READING PASSAGE:

VAIDS

Wednesday, March 13, 2019

Do People Everywhere Cheat?

Are people in some countries more generally dishonest than people in other countries? This question has been examined by two international teams of researchers—and both teams have come to a similar conclusion.

In 2015, David Pascual-Ezama at Universidad Complutense Madrid and his colleagues investigated dishonesty in 16 countries.1 They recruited 90 university students in each country to play a coin-flipping game.

The game consisted of a
single flip of a coin that had a black side and a white side. If the coin landed with the white side up, the student received a chocolate truffle as a prize.

Each student flipped the coin in private and then reported the result to an experimenter. The experimenter didn't know if a particular student reported the result truthfully or not. But—and here’s the clever part—the experimenter could accurately estimate the level of cheating in the group as a whole by simply counting the total number of chocolate truffles handed out as prizes.
If 90 students flip a coin, the laws of probability dictate that about half (45) of the coins will land on white and receive a prize. If almost all of the students report a prize-winning result, then we have evidence for a high level of cheating in that group.

Somewhat surprisingly, Pascual-Ezama and his team found that, across all 16 countries, only 57% of the students reported white—just 7 percentage points higher than what we would expect if everyone told the truth. Among those students who would have been tempted to lie—because their coin landed on black—86% of them resisted the temptation and told the truth.

Some of the 16 countries cheated a little more and some a little less, but the differences were not statistically significant. Overall, the researchers observed similarly low levels of dishonesty across countries.
Recently, Heather Mann at Duke University and her colleagues conducted a similar study, but they used a different task and recruited many more participants in each of 5 countries.2

In each country, approximately 220 students at a local university and approximately 200 native residents at coffee shops agreed to play a game on an iPad that involved rolling a virtual die 20 times. Before rolling the die, participants were instructed to mentally choose a side of the die, either the top side (face) or the bottom.

LISTING:
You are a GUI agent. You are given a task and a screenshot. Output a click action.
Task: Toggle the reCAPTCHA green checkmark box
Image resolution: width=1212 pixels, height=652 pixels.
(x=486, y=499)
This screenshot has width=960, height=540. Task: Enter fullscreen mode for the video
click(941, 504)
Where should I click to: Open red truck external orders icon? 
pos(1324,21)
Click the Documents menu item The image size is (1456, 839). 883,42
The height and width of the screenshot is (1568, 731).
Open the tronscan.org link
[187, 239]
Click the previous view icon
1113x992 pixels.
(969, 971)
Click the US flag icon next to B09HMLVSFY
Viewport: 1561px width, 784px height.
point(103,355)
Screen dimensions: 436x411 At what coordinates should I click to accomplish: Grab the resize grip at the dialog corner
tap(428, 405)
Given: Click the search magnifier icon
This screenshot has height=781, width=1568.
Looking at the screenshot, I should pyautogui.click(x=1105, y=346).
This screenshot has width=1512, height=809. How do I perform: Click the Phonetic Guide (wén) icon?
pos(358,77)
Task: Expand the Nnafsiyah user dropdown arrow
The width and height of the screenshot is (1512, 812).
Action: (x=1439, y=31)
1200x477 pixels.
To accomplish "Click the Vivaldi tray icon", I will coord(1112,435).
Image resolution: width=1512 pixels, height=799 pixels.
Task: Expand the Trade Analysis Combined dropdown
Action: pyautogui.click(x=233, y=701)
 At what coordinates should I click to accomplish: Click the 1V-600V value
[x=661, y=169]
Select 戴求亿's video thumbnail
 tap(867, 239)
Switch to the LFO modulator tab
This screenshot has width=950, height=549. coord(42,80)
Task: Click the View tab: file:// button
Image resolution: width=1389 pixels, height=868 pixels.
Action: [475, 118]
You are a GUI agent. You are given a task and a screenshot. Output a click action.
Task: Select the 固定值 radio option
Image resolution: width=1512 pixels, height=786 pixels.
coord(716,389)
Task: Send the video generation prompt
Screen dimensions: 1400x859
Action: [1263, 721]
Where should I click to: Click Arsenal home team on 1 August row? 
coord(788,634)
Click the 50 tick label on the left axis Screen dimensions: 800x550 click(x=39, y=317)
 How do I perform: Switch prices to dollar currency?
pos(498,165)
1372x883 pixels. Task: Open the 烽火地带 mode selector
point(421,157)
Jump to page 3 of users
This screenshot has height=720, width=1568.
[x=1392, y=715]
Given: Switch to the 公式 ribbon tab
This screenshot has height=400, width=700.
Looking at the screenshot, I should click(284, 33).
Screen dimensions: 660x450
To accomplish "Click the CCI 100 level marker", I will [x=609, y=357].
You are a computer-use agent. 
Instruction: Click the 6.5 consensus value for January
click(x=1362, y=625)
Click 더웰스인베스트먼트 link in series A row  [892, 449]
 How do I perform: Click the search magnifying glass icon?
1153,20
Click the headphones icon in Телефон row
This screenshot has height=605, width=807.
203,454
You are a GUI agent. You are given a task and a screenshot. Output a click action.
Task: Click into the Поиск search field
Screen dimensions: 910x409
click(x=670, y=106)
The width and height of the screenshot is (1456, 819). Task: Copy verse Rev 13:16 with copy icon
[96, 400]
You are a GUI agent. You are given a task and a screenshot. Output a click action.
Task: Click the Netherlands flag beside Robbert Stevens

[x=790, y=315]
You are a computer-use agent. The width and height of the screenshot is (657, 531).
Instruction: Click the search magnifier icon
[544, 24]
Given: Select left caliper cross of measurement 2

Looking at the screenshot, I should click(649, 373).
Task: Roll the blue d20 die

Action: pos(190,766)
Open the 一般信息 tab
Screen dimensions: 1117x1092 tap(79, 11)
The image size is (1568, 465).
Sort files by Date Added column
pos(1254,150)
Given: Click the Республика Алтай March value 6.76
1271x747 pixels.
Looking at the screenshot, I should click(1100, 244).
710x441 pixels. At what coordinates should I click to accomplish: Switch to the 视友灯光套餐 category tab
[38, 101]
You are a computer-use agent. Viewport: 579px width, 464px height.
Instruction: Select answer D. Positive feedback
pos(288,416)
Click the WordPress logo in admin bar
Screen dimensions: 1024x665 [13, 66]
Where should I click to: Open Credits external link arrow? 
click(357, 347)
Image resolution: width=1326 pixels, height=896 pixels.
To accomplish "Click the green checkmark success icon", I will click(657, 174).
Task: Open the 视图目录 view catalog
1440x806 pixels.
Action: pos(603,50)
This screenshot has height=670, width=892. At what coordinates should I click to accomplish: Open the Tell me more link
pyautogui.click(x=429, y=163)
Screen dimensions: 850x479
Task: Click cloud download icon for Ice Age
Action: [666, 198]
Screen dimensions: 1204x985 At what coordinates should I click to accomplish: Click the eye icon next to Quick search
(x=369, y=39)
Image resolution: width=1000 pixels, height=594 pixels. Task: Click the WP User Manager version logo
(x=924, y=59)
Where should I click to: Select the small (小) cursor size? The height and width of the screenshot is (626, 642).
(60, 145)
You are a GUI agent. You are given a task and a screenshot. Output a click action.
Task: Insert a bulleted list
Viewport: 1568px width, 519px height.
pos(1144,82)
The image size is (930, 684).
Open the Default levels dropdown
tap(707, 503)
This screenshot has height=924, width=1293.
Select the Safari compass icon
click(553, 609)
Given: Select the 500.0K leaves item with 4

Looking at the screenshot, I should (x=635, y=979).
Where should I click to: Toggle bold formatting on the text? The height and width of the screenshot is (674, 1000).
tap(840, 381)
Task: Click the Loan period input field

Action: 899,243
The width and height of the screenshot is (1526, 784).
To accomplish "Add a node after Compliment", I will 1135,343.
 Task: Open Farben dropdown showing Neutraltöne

JOB 1:
Can you answer these about the post on cheating across countries?
(a) How many university students were recruited in each country for the 2015 study?
(b) What prize did a student get when the coin landed white side up?
(c) How many times did participants roll the virtual die in the study led by Heather Mann?
JOB 2:
Could you return everything from "The game consisted" down to "as a prize." in the post on cheating across countries, copied word for word?
JOB 3:
Which sides of the coin and of the die does the post on cheating across countries name? List them all.
The data won't be needed for any of this.

FULL RESPONSE 1:
(a) 90
(b) A chocolate truffle
(c) 20 times

FULL RESPONSE 2:
The game consisted of a
single flip of a coin that had a black side and a white side. If the coin landed with the white side up, the student received a chocolate truffle as a prize.

FULL RESPONSE 3:
- Black side (coin)
- White side (coin)
- Top side, or face (die)
- Bottom (die)